We don’t have Trinity Sunday so you can adhere to correct doctrine. I’m not going to burn any heretics today. The Trinity matters because if we believe that Jesus is God made flesh, we cannot talk about God apart from the revelation of God in the person of Jesus Christ. The relationship in and between God the Creater, Jesus the Christ, and the Holy Spirit are worth pondering. The Trinity matters because it is the theological grammar by which Christians understand the God of scripture.
The Trinity matters because of relationship. The three persons of God are in relationship with each other. Not a relationship of hierarchy. Or of separate divisions of labor. But a relationship of connectedness. Of integral need of and for the other.
To confess that God is triune is to affirm that God exists in communion far deeper than the relationships and partnerships we know in our human experience.
Gregory of Nazianzus, a 4th century Archbishop of Constantinople, said, “I cannot think of one person of the Trinity without being quickly encircled by splendor of the three; nor can I discern the three without being immediately led back to the one.”
This perfect community that is in God’s very being can help us think of how we live in community.
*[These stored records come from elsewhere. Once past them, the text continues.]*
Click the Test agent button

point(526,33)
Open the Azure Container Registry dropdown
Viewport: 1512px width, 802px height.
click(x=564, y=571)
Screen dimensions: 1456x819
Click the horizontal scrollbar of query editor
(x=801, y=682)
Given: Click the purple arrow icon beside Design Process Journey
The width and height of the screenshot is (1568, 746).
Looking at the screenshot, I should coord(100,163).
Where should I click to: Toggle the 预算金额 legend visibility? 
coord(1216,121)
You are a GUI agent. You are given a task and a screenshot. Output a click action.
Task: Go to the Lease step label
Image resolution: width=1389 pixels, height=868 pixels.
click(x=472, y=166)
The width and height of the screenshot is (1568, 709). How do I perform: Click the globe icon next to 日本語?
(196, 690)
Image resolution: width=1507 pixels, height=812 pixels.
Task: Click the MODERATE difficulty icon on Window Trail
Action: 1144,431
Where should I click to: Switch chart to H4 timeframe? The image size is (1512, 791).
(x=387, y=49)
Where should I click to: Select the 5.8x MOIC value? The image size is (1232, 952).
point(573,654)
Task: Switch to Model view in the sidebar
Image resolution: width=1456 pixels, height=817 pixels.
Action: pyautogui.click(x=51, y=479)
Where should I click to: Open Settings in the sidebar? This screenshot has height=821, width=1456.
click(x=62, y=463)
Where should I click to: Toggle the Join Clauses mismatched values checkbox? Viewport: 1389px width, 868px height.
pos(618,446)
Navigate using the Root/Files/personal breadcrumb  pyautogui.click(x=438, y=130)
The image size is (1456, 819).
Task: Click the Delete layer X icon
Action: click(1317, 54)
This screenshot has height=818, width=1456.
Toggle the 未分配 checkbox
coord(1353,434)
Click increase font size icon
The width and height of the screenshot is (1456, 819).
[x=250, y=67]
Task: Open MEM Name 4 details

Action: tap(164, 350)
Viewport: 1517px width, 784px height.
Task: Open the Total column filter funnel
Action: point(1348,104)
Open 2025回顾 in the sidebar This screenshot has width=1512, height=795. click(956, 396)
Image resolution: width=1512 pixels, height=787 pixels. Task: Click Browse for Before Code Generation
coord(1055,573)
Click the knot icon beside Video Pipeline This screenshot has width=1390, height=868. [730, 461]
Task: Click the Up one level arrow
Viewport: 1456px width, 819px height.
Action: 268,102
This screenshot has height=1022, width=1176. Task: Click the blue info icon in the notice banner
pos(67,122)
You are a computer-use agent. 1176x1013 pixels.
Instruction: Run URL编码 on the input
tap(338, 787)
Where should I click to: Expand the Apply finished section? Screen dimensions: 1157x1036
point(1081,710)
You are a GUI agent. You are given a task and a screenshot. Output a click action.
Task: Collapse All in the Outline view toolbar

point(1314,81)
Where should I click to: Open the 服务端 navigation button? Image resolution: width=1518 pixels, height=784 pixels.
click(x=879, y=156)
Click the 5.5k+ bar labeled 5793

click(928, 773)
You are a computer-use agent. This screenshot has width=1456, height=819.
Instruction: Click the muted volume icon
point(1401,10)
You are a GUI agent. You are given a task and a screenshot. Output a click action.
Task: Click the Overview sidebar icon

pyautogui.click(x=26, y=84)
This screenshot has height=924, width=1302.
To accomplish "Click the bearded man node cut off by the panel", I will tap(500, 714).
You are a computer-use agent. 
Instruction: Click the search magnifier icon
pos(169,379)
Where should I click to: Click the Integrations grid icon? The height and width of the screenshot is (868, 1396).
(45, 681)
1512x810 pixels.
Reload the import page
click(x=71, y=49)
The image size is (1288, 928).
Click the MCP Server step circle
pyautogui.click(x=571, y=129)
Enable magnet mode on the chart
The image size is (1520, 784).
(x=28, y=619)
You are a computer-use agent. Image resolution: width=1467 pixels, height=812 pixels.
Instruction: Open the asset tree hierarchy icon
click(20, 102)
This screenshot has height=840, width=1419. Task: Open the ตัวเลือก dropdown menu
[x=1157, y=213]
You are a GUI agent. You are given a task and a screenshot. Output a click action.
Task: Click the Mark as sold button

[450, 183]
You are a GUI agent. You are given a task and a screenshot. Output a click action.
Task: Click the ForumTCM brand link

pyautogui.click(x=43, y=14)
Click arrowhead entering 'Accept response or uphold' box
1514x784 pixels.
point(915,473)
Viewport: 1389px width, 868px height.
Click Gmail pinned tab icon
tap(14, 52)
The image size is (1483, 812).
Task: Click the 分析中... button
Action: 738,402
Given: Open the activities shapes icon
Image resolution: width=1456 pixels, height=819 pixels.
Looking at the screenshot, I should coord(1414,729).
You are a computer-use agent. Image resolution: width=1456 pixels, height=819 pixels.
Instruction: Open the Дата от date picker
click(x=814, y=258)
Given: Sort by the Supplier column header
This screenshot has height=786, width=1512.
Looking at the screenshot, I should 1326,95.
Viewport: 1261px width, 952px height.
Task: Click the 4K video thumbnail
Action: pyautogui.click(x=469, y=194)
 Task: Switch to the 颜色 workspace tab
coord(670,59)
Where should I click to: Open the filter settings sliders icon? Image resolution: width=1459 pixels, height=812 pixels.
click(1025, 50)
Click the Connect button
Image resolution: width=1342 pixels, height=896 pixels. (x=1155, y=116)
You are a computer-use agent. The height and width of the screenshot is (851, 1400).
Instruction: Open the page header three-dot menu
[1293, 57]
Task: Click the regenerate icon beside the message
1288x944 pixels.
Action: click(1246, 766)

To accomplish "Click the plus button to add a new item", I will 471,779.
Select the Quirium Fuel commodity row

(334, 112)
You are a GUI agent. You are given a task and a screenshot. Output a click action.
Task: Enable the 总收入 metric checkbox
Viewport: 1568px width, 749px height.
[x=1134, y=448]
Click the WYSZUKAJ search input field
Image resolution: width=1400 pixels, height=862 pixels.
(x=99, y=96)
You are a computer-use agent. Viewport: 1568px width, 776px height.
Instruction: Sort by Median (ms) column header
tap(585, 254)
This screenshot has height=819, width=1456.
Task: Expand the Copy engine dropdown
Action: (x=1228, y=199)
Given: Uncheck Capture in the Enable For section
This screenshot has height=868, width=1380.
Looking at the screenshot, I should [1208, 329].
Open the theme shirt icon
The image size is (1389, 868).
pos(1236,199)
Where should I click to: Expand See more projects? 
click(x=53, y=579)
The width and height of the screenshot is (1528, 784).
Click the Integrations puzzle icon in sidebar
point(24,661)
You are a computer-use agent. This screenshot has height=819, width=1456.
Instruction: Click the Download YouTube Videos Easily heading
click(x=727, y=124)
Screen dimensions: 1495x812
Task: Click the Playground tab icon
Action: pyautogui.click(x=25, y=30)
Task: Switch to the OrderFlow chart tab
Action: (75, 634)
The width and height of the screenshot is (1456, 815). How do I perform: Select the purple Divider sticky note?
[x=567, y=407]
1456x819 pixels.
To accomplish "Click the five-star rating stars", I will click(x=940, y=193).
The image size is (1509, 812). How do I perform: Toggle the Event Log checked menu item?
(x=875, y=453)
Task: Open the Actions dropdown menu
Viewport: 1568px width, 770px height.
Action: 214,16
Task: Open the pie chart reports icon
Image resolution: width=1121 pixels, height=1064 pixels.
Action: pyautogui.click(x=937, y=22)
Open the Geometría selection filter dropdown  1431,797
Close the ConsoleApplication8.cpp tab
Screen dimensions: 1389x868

Any notion of faith as a private business, uninvolved with the well-being of those around you, is non-Trinitarian. If a person were to say, “I’ve accepted Jesus as my Lord and Savior, so I’m going to heaven. If other people choose not to accept Jesus, I don’t have to worry about them. They’ve made their choice.”—if someone were to say that, they would be denying the interconnectedness of all creation. Our faith may be a personal decision—you decide or not to be a follower of Jesus—but it is never a private decision. Once you become a part of the community, the community matters. God exists in community and God made us to exist in community.
The Trinity matters because it also means God exists in diversity. The very nature of God is diverse. Creator. Redeemer. Sustainer. Spirit. Word made flesh. That God exists in unity does not mean that God exists in uniformity. Since God exists in diversity, we are expected to seek out diversity as well.
I’d like you to watch this video about music in worship. This is Richard Twiss, a member of the Rosebud Lakota Sioux tribe. (The video can be seen at http://www.theworkofthepeople.com. It is called “My Neighbor’s Music).
We’re about to come to the Table. It is not our table. We are just a few of the many guests at God’s Table. And as you come to the Table, and as you go out into the world, come as you are, as God made you. And allow others to come as God made them. And come to the Table knowing that the diversity you see around the Table and around the world might just give us the best chance we have of catching a glimpse of God the Father, God the Son, and God the Holy Spirit. Amen.